Respiró profundo hasta que logró calmarse y caminó tambaleante hasta la caja escondida, donde guardaba uno de sus favoritos.
Posó una mano sobre su vientre y por debajo del vestido, con la otra, presionó con fuerza hasta concentrarse en el punto perfecto. Con las pupilas dilatadas, el frío que provocaba la ansiedad, y la agitación que mecía sus pechos, sugería que iba a acabar en ese instante.
Curvándose, con su juguete entre las manos, apretó los muslos para recorrer con él desde su clítoris hasta las paredes. Se sentía tentada de llenarse de inmediato, pero no debía hacerlo.

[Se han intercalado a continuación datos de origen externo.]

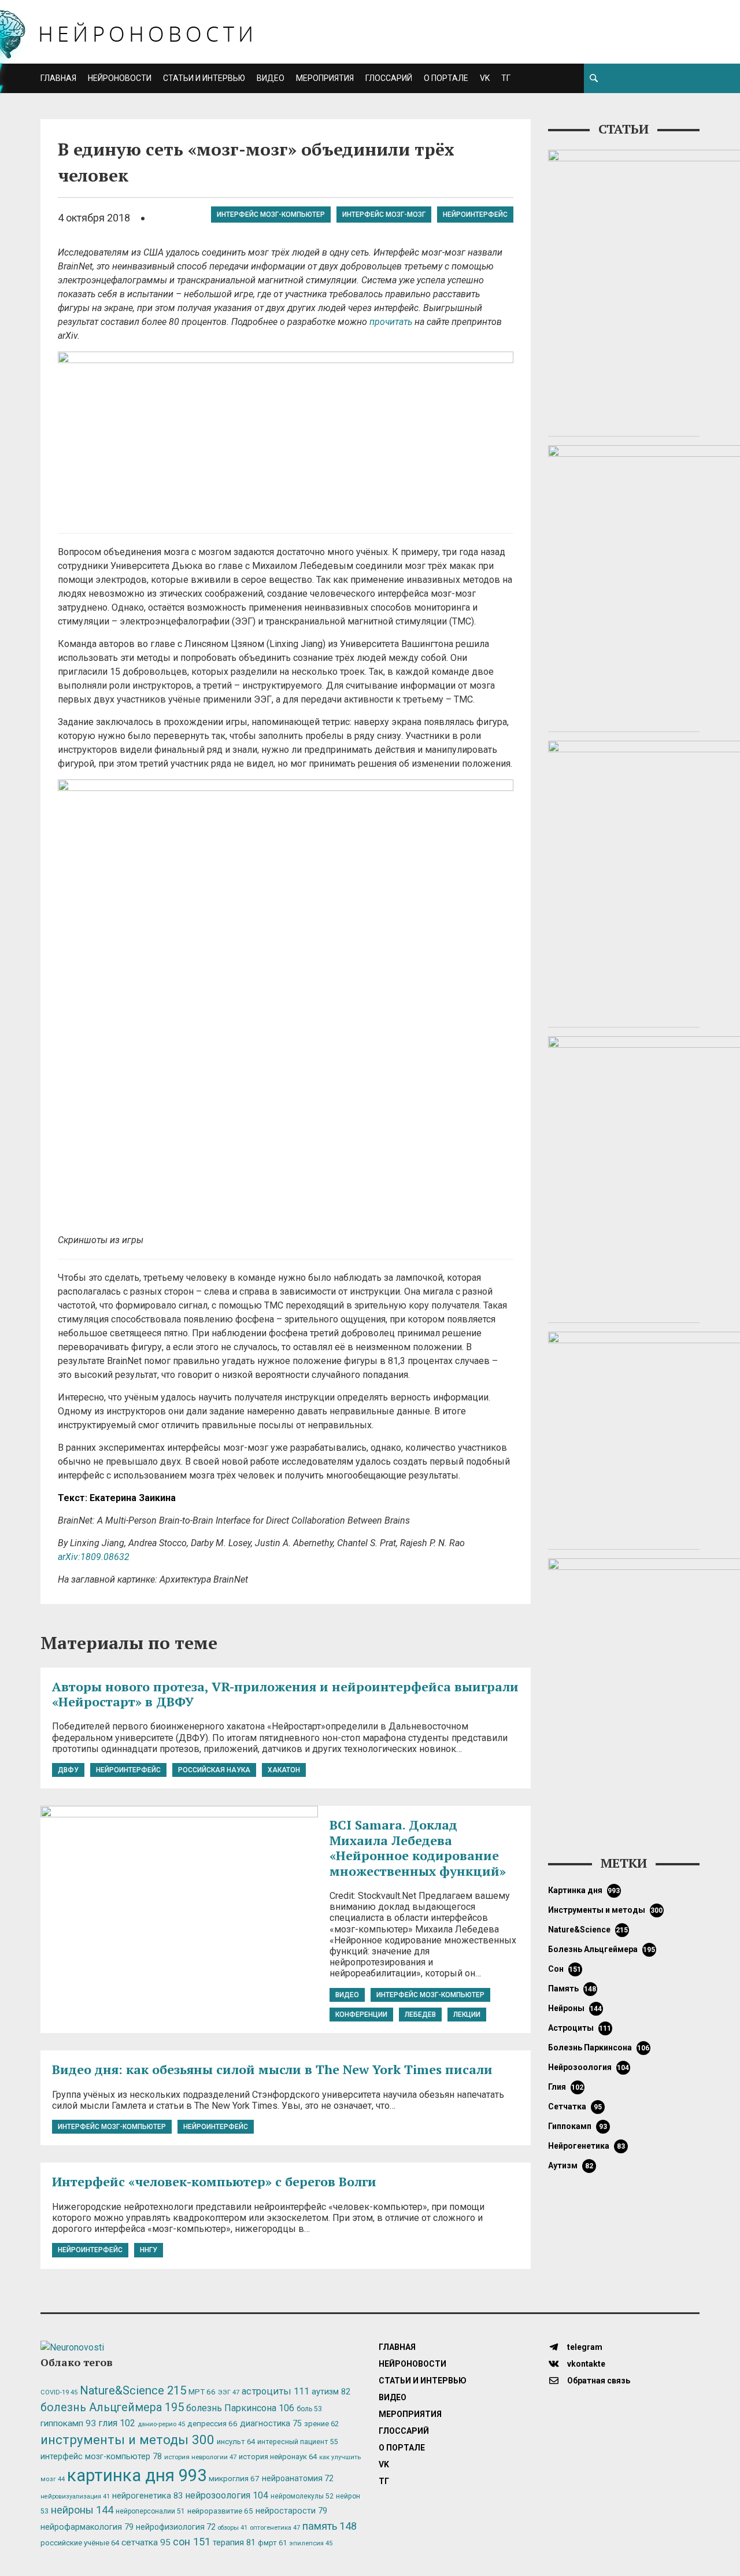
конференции (361, 2014)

El tacto helado la humedecía cada vez más. Supo que estaba lista. Lo tomó con firmeza tratando de separar los labios y convirtiendo esos segundos en una eternidad. Su cuerpo se arqueó al sentirse invadida por él. Se sentía áspero y delicado. Su peso ya no era un problema entre sus manos. Los movimientos le provocaron un orgasmo violento y espasmos embravecidos como olas de mar.
Un hombre alto estaba parado detrás de una de las ventanas mirándola. Había escuchado los gemidos, parecidos a sollozos. A esas horas de la noche, de guardia en el cementerio, no estaba seguro si debía ir a verificar o si ignorarlo. No se había equivocado. Era real. Victoria, a pesar del visitante, no podía dejar de masturbarse con su hueso elegido. Los húmeros eran sus favoritos. Lo fueron desde el día en que inhumaron a su madre y la dejaron en aquel mausoleo.